Es gilt das Angebot einer Amnestie gegenüber Kämpfern der al Shabaab, die die Waffen ablegen, der Gewalt abschwören und sich zur staatlichen Ordnung bekennen (AA 1.12.2015).

Auch wenn diese in der puntländischen Verfassung festgeschrieben ist, gibt es in Puntland keine Gewaltenteilung. Sowohl die Legislative als auch die Justiz werden von der Exekutive substantiell beeinflusst. Die Unabhängigkeit der Justiz wurde mehrmals unterminiert (BS 2016).

In Puntland gibt es zwar funktionierende Gerichte (EASO 2.2016; vgl. USDOS 13.4.2016), doch können diese nicht gewährleisten, dass vor dem Recht alle gleich sind (USDOS 13.4.2016). Außerdem leidet die Justiz an Unterfinanzierung, Kapazitätsproblemen, ausgebildetem Personal, Erfahrung und Reichweite (BS 2016). Trotzdem werden in Puntland Verfahrensrechte besser respektiert als in Süd-/Zentralsomalia (AA 1.12.2015). Es gilt die Unschuldsvermutung, das Recht auf ein öffentliches Verfahren und das Recht auf einen Anwalt (USDOS 13.4.2016).

Ausgewählte Einträge =>
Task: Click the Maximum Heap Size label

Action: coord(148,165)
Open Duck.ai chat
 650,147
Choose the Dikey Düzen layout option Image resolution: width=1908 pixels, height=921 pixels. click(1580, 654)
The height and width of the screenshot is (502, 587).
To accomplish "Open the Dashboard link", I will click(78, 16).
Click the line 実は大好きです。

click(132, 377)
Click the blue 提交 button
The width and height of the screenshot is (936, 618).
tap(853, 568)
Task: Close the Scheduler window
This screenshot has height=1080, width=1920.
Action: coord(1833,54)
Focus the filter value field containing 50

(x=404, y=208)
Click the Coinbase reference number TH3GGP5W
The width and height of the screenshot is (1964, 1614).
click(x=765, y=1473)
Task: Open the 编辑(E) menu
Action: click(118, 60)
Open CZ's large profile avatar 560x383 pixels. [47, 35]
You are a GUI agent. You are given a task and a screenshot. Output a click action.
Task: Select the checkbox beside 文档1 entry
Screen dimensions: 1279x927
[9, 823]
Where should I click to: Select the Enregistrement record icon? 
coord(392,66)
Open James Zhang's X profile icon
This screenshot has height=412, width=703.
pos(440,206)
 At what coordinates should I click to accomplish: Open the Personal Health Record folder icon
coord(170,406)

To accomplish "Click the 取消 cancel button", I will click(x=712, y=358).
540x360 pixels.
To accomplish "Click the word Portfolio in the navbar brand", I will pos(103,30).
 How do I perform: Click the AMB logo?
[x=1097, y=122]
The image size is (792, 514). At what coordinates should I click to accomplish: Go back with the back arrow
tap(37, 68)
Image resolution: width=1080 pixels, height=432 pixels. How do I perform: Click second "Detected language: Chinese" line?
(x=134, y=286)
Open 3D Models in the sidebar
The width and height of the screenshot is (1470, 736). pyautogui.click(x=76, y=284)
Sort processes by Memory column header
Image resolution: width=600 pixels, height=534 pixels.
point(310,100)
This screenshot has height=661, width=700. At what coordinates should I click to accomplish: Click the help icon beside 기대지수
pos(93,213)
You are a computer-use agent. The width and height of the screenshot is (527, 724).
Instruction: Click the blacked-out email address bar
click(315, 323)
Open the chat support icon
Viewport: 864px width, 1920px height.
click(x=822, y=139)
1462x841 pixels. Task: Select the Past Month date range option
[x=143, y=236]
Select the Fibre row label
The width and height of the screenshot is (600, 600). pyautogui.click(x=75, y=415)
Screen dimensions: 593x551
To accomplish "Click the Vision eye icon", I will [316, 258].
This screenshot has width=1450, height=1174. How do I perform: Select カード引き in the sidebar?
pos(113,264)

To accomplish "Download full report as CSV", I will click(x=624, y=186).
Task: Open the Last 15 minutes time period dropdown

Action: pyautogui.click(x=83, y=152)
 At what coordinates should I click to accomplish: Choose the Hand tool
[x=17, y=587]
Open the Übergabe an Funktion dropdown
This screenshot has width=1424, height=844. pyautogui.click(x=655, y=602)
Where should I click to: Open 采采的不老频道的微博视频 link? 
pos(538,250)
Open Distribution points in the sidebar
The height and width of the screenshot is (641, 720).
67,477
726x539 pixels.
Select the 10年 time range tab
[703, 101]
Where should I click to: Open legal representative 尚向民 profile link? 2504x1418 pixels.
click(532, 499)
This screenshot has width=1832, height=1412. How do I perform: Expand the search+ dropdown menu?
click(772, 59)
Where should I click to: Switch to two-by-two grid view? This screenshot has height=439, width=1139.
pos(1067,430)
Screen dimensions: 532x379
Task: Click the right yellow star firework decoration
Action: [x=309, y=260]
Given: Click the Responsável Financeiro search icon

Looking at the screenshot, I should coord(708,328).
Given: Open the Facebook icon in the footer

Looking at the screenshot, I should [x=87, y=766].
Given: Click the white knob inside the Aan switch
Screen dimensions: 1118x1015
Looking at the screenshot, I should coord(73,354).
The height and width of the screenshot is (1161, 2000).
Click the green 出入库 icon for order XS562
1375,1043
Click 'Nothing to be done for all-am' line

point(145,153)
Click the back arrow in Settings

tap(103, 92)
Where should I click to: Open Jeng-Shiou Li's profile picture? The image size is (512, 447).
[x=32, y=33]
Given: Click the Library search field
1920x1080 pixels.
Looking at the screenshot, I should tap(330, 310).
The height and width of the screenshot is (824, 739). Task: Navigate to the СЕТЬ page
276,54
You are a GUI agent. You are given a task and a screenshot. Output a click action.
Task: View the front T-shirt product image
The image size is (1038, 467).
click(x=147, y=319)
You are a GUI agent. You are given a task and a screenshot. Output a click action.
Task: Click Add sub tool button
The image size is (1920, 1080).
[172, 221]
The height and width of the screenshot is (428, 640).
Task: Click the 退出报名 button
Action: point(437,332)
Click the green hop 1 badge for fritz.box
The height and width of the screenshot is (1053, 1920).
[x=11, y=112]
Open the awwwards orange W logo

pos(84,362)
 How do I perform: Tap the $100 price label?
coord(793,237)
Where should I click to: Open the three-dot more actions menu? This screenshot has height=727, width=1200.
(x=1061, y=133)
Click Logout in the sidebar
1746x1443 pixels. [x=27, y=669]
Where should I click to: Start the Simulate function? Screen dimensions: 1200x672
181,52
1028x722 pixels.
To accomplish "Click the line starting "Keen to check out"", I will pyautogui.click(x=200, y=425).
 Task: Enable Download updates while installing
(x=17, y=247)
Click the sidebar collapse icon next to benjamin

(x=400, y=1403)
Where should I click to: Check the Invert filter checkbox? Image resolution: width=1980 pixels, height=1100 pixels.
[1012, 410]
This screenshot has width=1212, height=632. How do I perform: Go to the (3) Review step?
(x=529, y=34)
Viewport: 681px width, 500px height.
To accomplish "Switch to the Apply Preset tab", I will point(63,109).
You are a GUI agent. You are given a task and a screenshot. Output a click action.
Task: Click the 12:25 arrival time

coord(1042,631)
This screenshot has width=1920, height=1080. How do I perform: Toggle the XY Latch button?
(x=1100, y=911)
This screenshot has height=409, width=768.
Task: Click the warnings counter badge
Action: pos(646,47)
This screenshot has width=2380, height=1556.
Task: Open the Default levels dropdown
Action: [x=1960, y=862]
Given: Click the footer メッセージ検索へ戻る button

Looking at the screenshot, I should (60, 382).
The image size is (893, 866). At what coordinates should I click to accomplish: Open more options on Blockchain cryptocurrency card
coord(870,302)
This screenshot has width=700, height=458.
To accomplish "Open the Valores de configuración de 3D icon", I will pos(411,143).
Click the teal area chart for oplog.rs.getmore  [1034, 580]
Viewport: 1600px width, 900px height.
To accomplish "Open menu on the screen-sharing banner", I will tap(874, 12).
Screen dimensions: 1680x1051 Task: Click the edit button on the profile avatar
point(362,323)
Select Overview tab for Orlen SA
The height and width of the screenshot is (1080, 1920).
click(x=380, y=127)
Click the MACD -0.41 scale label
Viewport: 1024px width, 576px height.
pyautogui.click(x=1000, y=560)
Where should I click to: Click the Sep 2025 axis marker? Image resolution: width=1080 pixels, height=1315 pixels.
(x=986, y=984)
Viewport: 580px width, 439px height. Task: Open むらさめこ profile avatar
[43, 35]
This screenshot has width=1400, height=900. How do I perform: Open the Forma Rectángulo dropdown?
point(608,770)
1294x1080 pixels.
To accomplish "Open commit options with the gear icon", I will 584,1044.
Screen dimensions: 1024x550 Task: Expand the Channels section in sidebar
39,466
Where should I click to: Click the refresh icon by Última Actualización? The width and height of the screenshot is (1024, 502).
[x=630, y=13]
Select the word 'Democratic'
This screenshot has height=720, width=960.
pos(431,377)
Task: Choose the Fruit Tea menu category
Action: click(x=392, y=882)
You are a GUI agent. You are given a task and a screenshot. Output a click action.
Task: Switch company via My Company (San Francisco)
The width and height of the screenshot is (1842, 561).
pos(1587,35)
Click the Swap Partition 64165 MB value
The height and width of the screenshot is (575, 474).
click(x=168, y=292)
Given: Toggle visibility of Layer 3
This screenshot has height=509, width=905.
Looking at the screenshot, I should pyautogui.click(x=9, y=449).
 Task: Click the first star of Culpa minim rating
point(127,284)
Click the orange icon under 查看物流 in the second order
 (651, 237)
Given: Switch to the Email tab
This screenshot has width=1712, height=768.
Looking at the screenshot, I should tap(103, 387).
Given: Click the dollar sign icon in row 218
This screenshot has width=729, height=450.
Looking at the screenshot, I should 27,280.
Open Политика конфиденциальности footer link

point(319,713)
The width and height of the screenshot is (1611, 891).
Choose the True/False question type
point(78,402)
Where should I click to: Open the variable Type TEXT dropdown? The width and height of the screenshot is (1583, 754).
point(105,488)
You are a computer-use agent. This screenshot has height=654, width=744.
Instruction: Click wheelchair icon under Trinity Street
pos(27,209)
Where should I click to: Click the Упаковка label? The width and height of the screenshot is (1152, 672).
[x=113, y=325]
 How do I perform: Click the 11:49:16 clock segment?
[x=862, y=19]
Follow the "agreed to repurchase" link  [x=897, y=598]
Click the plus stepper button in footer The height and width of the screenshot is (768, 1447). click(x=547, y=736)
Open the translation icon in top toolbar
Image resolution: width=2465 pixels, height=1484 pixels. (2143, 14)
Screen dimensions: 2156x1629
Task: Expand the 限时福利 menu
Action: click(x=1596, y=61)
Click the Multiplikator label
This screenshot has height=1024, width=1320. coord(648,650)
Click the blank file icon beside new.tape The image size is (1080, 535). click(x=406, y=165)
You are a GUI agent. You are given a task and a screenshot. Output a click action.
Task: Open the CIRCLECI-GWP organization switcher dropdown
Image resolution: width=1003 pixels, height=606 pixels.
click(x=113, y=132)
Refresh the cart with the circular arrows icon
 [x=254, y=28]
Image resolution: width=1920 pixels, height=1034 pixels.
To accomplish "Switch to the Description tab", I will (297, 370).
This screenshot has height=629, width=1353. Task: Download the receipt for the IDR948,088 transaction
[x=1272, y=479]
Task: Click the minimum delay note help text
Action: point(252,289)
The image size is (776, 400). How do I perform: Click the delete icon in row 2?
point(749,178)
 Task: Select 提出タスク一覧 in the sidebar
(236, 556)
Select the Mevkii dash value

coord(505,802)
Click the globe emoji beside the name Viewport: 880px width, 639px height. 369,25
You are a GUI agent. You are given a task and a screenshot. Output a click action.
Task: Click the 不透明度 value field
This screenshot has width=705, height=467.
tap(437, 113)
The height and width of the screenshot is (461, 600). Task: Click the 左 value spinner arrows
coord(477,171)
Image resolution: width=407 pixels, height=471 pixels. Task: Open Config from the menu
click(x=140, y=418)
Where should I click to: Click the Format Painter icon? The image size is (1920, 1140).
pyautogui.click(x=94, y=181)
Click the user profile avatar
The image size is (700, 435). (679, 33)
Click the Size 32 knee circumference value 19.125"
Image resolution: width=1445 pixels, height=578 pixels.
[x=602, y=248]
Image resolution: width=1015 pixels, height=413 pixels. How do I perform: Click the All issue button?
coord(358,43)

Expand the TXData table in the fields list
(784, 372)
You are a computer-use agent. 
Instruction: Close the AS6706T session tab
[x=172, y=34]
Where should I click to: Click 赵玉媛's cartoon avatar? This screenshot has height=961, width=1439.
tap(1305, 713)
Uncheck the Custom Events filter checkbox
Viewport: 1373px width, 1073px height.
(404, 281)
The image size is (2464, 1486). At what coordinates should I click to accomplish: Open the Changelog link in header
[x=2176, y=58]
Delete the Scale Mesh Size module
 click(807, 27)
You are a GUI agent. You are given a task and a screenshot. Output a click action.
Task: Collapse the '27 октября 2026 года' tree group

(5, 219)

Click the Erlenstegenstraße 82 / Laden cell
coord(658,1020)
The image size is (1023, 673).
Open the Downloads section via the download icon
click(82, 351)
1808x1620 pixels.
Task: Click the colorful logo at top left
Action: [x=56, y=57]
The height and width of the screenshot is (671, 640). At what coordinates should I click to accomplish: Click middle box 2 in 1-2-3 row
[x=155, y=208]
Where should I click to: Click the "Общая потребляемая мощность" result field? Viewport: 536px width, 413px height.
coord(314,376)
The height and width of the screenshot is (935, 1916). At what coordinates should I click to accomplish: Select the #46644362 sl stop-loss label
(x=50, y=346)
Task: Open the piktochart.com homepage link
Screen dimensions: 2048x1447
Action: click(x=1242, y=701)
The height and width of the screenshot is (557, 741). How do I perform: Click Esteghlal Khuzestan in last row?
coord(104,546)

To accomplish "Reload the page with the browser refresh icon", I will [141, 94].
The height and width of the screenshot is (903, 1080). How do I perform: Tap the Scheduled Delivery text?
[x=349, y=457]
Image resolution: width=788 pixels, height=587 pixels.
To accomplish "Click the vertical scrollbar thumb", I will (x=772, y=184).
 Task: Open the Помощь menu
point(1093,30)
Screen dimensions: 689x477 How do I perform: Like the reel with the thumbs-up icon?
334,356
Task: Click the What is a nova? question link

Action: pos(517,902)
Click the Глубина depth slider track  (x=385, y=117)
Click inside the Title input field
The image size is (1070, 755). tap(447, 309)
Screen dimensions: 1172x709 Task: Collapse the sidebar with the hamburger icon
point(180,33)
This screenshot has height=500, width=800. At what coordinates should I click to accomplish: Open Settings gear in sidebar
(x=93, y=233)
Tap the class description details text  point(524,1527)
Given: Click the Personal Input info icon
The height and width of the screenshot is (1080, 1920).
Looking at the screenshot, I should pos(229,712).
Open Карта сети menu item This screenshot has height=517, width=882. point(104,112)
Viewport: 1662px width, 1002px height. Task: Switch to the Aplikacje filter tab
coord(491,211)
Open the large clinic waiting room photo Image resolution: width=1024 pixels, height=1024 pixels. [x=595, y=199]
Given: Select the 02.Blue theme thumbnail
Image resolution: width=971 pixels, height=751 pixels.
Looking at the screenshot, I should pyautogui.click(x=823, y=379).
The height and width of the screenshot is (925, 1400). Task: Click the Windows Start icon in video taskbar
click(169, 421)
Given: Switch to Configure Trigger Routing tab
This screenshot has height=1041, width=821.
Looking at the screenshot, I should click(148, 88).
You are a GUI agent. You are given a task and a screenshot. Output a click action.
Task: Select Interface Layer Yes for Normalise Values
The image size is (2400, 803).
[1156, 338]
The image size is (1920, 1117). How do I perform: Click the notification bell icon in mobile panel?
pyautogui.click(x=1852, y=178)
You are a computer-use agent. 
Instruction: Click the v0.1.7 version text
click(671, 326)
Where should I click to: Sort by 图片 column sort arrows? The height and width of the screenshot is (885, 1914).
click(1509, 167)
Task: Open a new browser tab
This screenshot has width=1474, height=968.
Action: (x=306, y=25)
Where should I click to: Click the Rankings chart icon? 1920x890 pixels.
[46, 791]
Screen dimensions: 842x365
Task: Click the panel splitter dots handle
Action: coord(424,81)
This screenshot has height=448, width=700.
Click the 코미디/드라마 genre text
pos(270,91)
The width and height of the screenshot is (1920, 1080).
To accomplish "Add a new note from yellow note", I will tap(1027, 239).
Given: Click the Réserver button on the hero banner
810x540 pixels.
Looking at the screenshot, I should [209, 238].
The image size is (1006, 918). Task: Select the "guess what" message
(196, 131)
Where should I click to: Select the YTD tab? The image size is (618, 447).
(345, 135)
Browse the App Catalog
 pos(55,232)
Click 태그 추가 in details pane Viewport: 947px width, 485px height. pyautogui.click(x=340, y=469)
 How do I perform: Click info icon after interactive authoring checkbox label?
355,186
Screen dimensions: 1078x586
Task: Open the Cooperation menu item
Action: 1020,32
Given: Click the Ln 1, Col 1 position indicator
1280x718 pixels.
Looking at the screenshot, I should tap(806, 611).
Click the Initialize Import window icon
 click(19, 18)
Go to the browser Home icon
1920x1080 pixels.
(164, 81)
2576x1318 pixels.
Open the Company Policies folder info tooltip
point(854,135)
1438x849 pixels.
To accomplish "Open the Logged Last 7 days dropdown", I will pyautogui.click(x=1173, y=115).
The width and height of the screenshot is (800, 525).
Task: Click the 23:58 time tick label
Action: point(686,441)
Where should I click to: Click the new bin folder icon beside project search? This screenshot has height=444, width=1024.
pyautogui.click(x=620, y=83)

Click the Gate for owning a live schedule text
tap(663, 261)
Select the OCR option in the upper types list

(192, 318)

Zu bearbeitende Aufgaben =>
**1.** Welche Rechte gelten laut dem Text über die Justiz in Puntland für Beschuldigte?
**2.** Fasse im Text über die Justiz in Puntland den Absatz, der mit „Auch wenn diese“ beginnt, kürzer zusammen.
**3.** Schreib den Text über die Justiz in Puntland weiter.

Lösungen pro Aufgabe =>
**1.** Die Unschuldsvermutung, das Recht auf ein öffentliches Verfahren und das Recht auf einen Anwalt.

**2.** Obwohl die Verfassung Puntlands die Gewaltenteilung festschreibt, existiert sie dort nicht: Die Exekutive beeinflusst Legislative und Justiz erheblich, und die Unabhängigkeit der Justiz wurde mehrmals untergraben (BS 2016).

**3.**
Das Justizsystem in Puntland ist eine Mischung aus traditionellem Recht (xeer), islamischem Recht (Scharia) und formellem Recht (EASO 2.2016; vgl. BS 2016). Die meisten Fälle werden durch Clanälteste im xeer abgehandelt. Ins formelle Justizsystem gelangen vor allem jene Fälle, wo keine Clan-Repräsentation gegeben ist (USDOS 13.4.2016).

Zu den weder von Regierung noch von al Shabaab, sondern von weiteren Clan- oder anderen Milizen kontrollierten Gebieten liegen keine gesicherten Erkenntnisse vor. Es ist aber nach Einschätzung von Beobachtern davon auszugehen, dass Rechtsetzung, Rechtsprechung und Rechtsdurchsetzung zumeist in der Hand einer kleinen Gruppe von Notabeln (z. B. "Clanältesten") liegen. Von einer Gewaltenteilung ist nicht auszugehen (AA 1.12.2015).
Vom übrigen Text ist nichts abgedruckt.